Publicity photographs of women from the Women’s Land Army were taken at Toy and Blackcap Farms in 1941 but the future of the farms were to take a turn for the worse the following year. The farm and cottages were photographed on 24 April 1942 in preparation for the farms on the Downs at Beddingham to be requisitioned by the War Department who wanted to use this part of the downland as a training ground for the army in preparation for the liberation of Europe.

A list of the structures on the farm, along with Toy and America Farms, exists in a 1948 file of the return of land requisitioned by the War Department East Sussex War Agricultural Committee under the Cultivation of Lands Order 1939.

The file shows that Blackcap Farm had the requisition number E/SX/5072 and comprised about 230 acres. Here were two cottages with outbuildings and walled gardens, together with a range of farm buildings comprising barn, stables, fodder store, implement shed and cattle shelters around a cattle yard. The land was in various enclosures, partly fenced. Water was provided by a dew pond and store rain water at the cottages and buildings.

It was concluded that in the case of each farm the dwellings and buildings had been either totally destroyed or were so seriously damaged as to be useless and not worth renovating.

The identity of each farm was to be maintained approximately as in the past, possibly with slightly modified boundaries. A range of farm buildings would be required in each case on the same sites as before with approximately the same accommodation as formerly, except in the case of Toy Farm where they might be a little less extensive. A similar design might be adopted on each farm – barn, implement and tool sheds, granary and cattle sheds arranged around a cattle yard.
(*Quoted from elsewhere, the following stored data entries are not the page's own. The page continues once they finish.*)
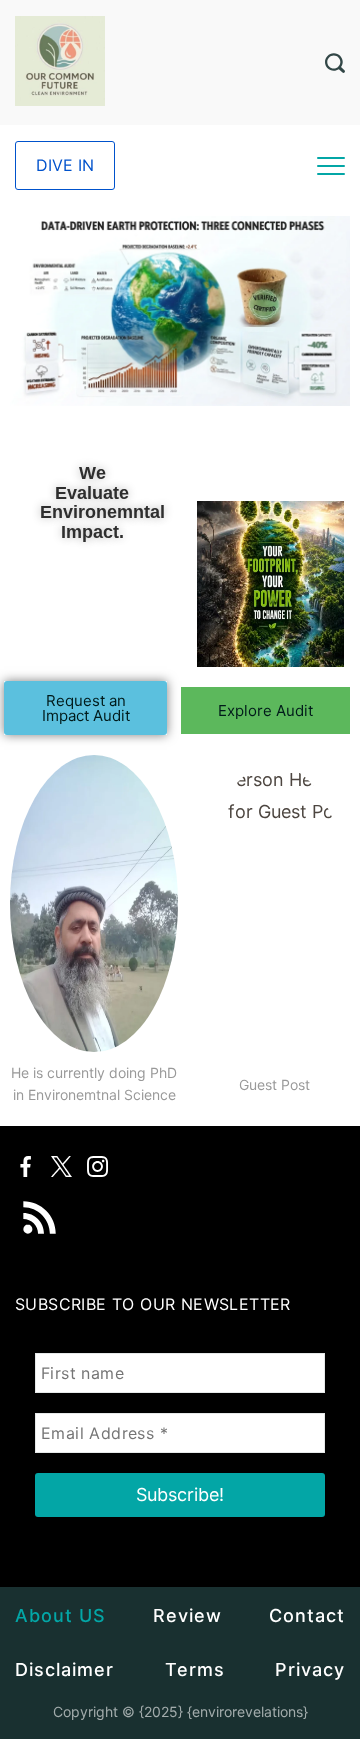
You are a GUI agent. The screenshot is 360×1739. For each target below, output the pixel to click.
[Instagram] (97, 1166)
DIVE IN (65, 165)
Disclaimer (64, 1669)
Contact (307, 1615)
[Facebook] (25, 1166)
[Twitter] (61, 1166)
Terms (195, 1669)
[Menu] (331, 166)
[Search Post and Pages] (335, 63)
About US (60, 1615)
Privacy (310, 1669)
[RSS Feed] (40, 1204)
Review (187, 1615)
In order to maintain the greatest possible production it was proposed that the land should be farmed on the ley system and therefore divided into fenced enclosures as shown on an accompanying plan. A piped water supply should be connected to the buildings and each large enclosure. This might be obtained from a neighbouring property or from a borehole to be sunk at the foot of the hills on the estate and pumped up to the summit by electric pump.

It was suggested that two cottages would be required for each farm to take the place of the six dwellings destroyed. As the sites of the farm buildings were isolated it was further suggested that, in accordance with modern ideas and practice, the six cottages should be built at the foot of the hills near the village of Glynde where most amenities would be available for the workers and their families.

In the event no new farms were erected at Toy or America Farms. However, a brand new farmstead was erected at Blackcap and a pair of cottages built in Beddingham, opposite 1-6 Trevor Gardens.